Dataset records: Begin

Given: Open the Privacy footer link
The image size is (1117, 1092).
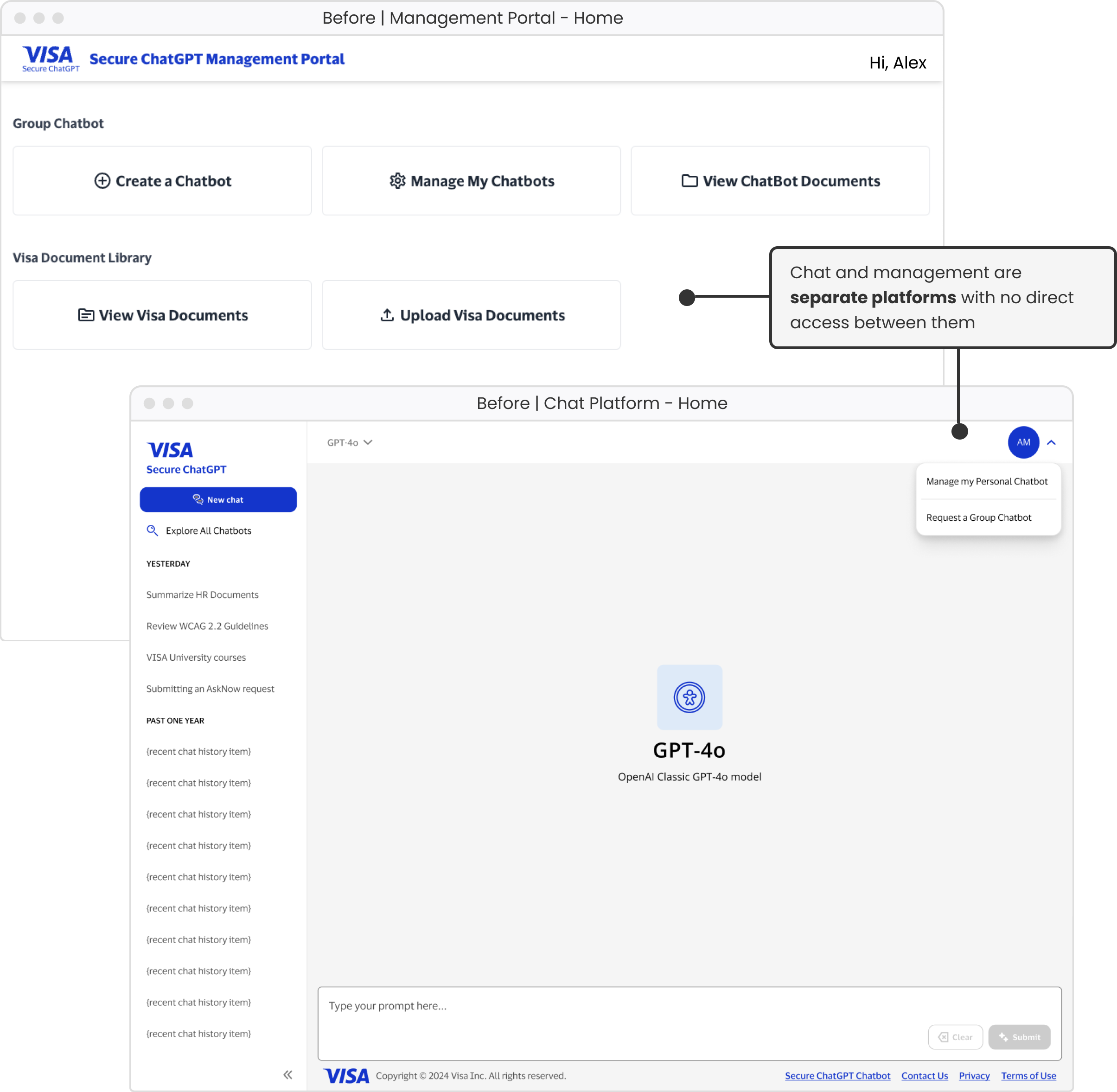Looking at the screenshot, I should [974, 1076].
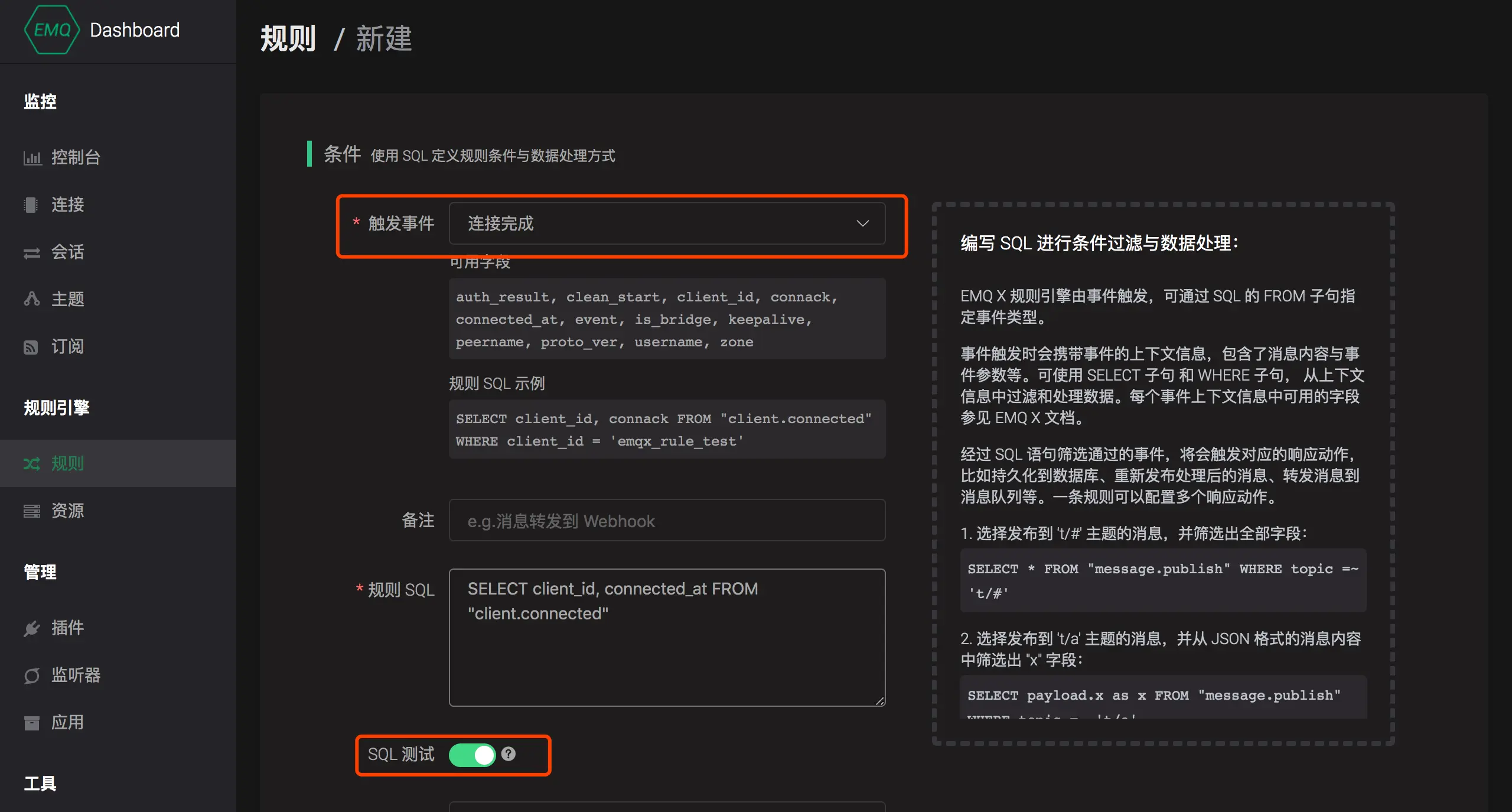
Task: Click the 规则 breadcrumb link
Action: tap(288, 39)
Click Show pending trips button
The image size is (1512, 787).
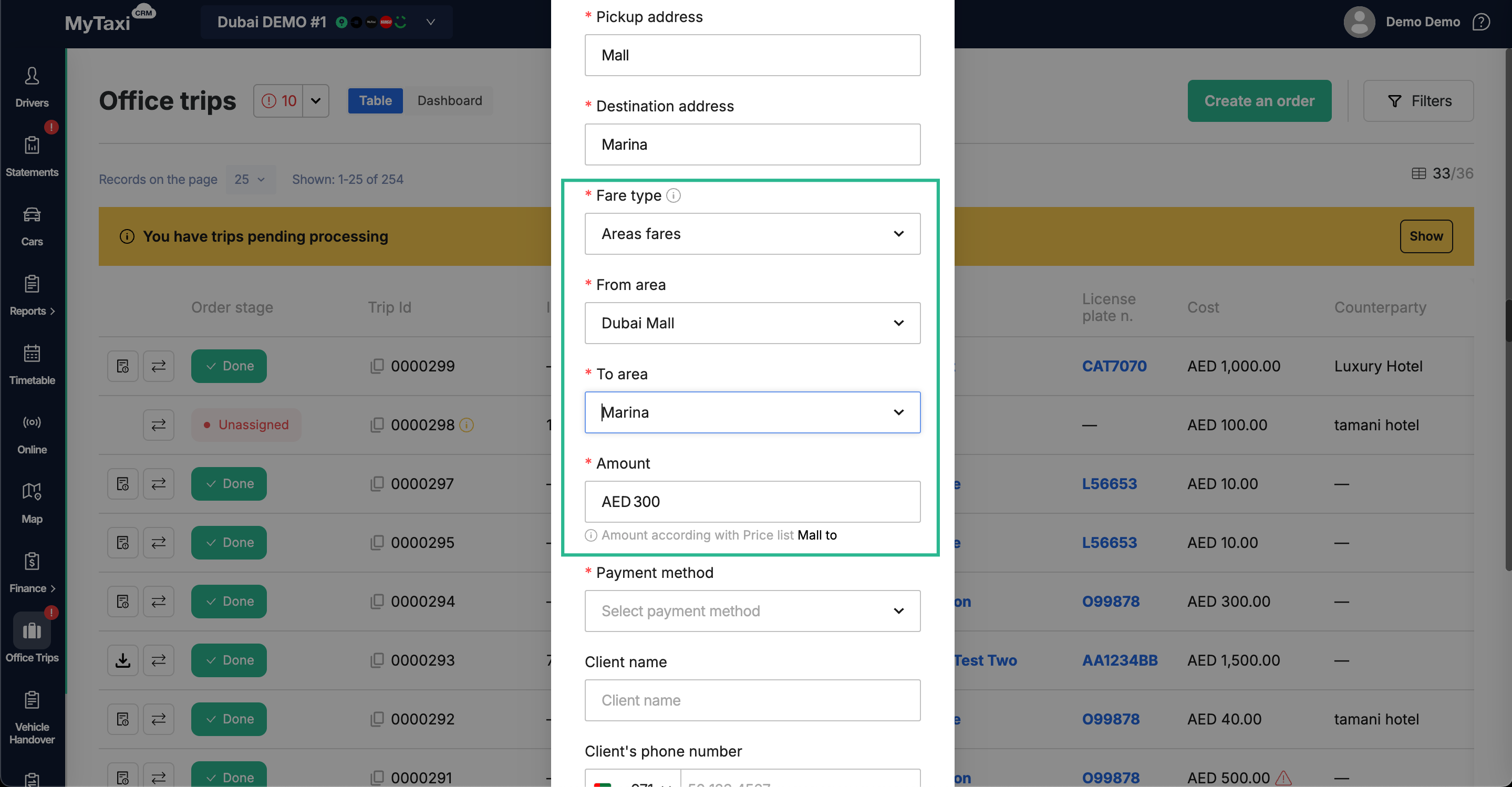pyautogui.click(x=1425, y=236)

Dataset records: End
Dataset records: Begin

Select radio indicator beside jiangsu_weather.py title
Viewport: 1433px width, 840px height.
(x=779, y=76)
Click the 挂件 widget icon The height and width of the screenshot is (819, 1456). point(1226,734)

Dataset records: End
Dataset records: Begin

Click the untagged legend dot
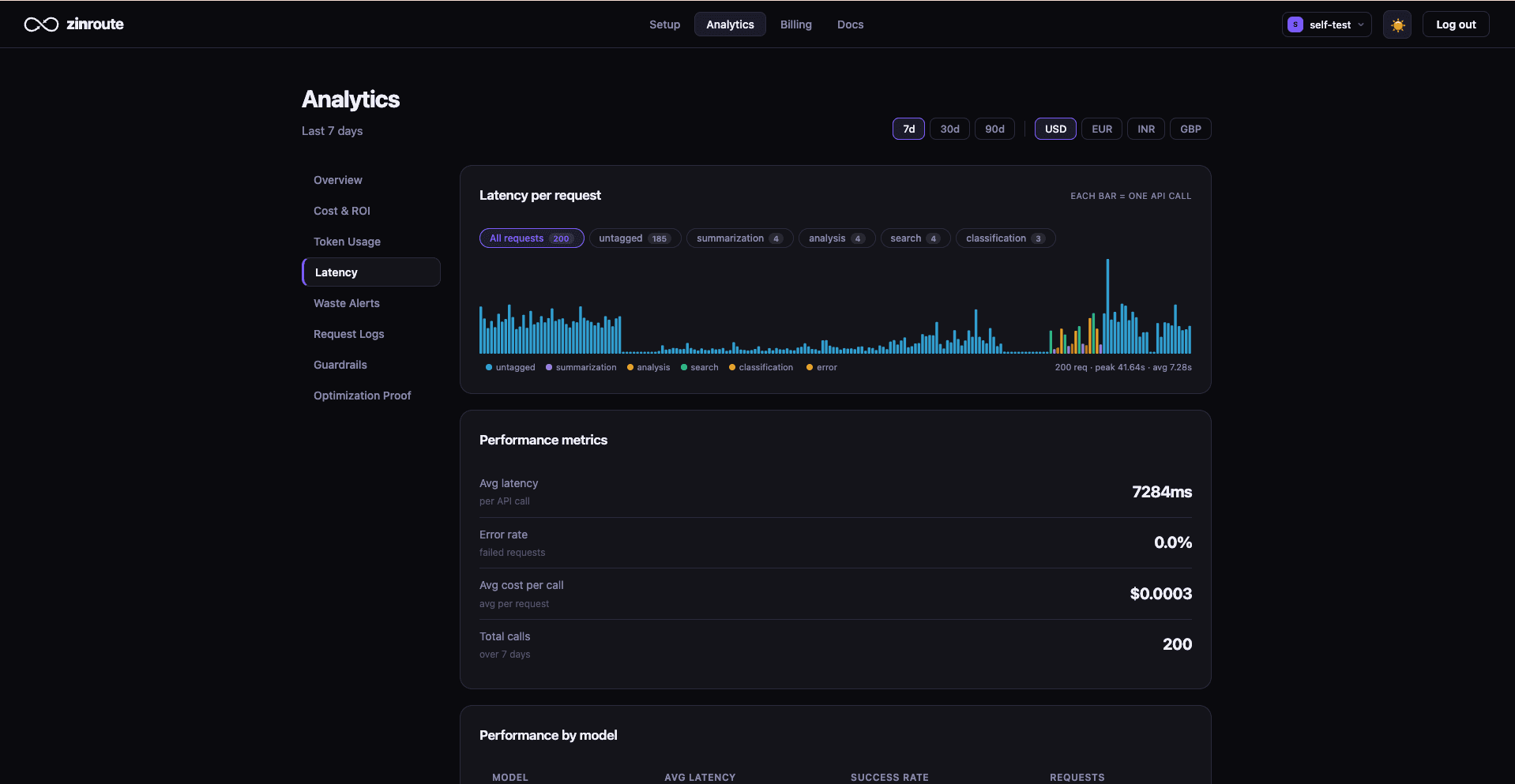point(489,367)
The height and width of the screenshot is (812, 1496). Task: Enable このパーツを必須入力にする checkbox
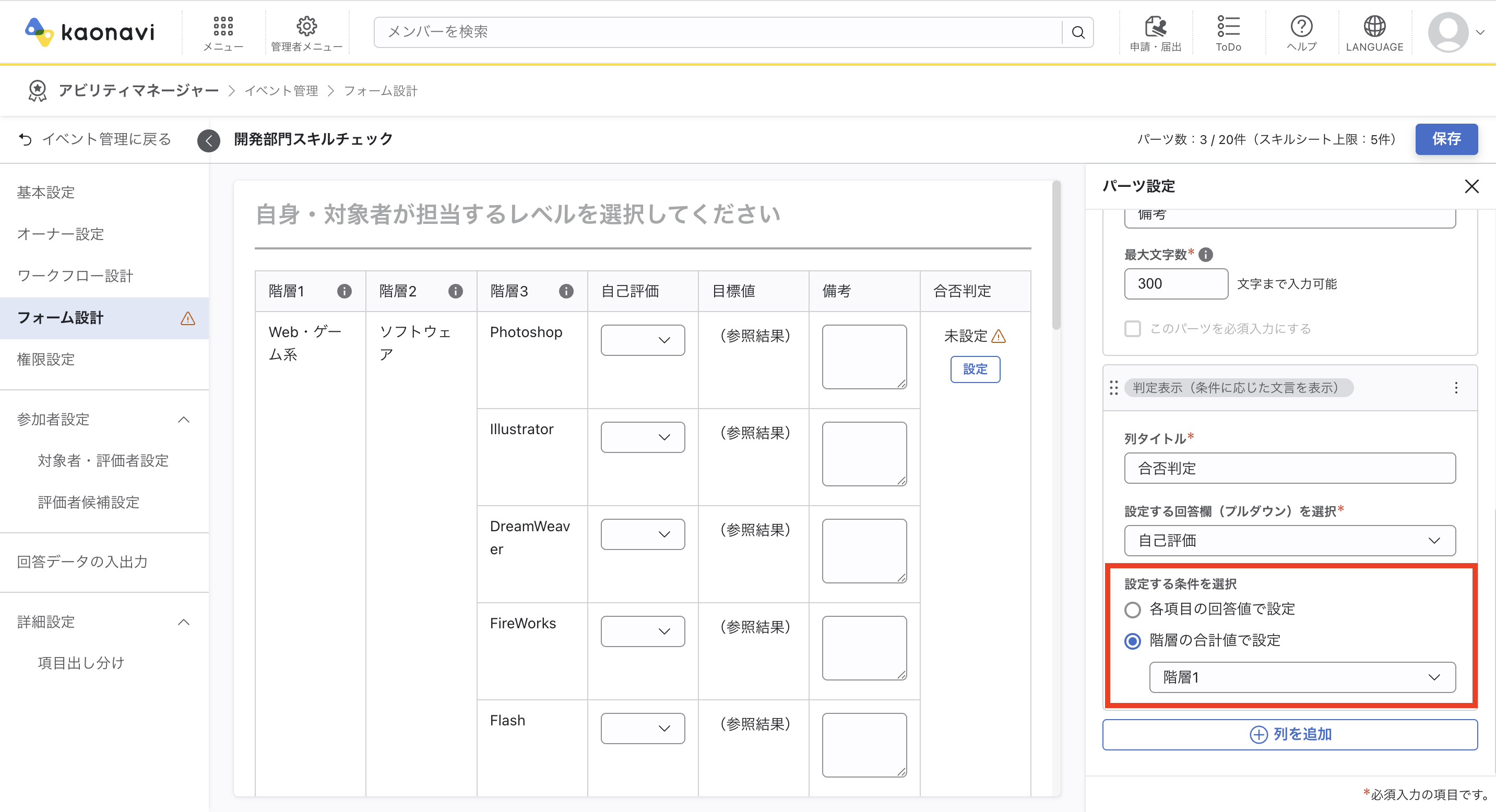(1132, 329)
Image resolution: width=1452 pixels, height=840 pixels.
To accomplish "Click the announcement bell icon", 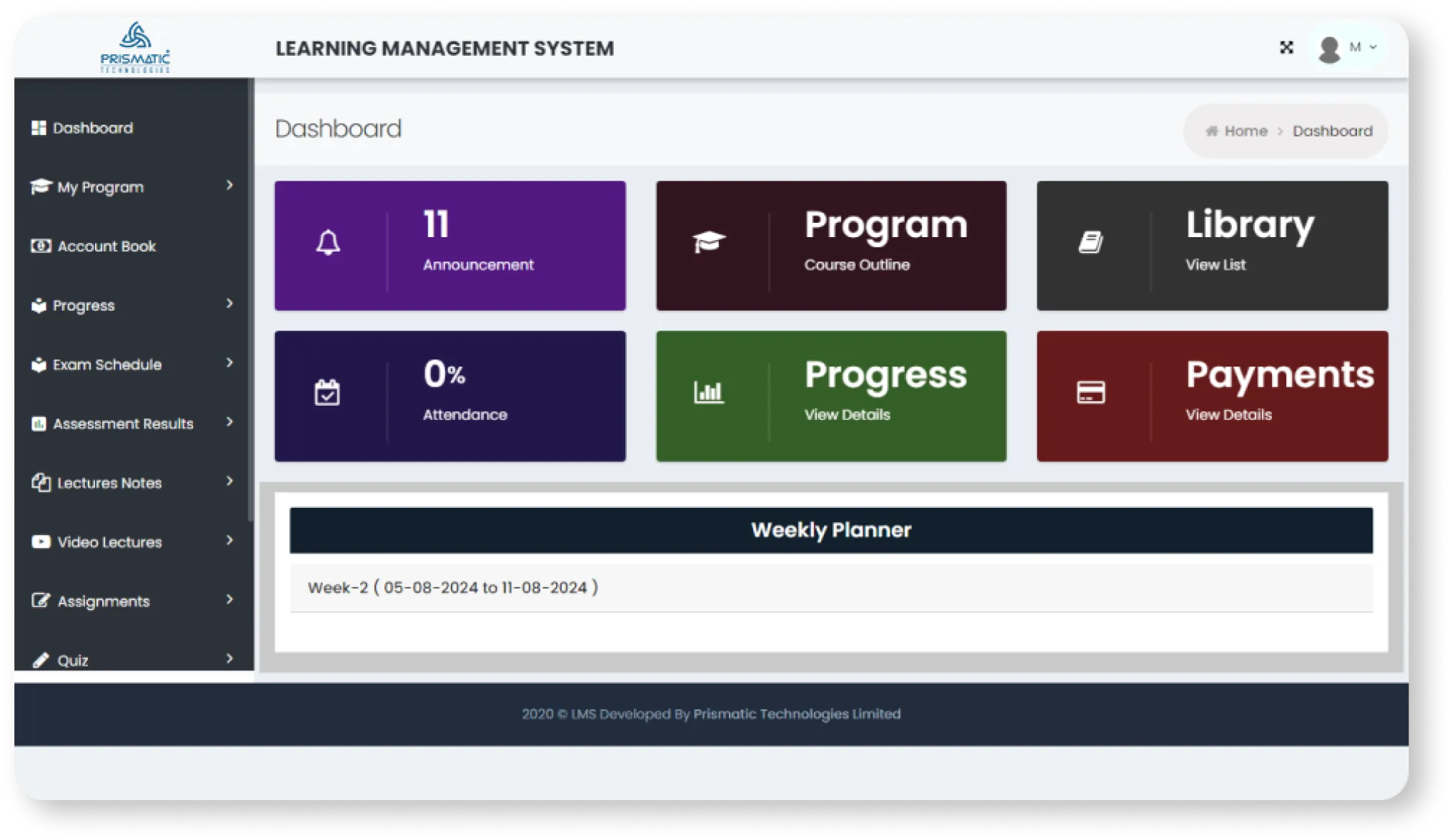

Dataset records: End

Required work.
Find where the line with "Click the untagged legend dot" sits in the material above and where the line with "the announcement bell" sits. Set down exactly the lines from the first to the second, both included and nothing else, without pictures.

Task result.
Click the untagged legend dot
point(489,367)
The height and width of the screenshot is (812, 1496). Task: Enable このパーツを必須入力にする checkbox
(1132, 329)
Image resolution: width=1452 pixels, height=840 pixels.
To accomplish "Click the announcement bell icon", 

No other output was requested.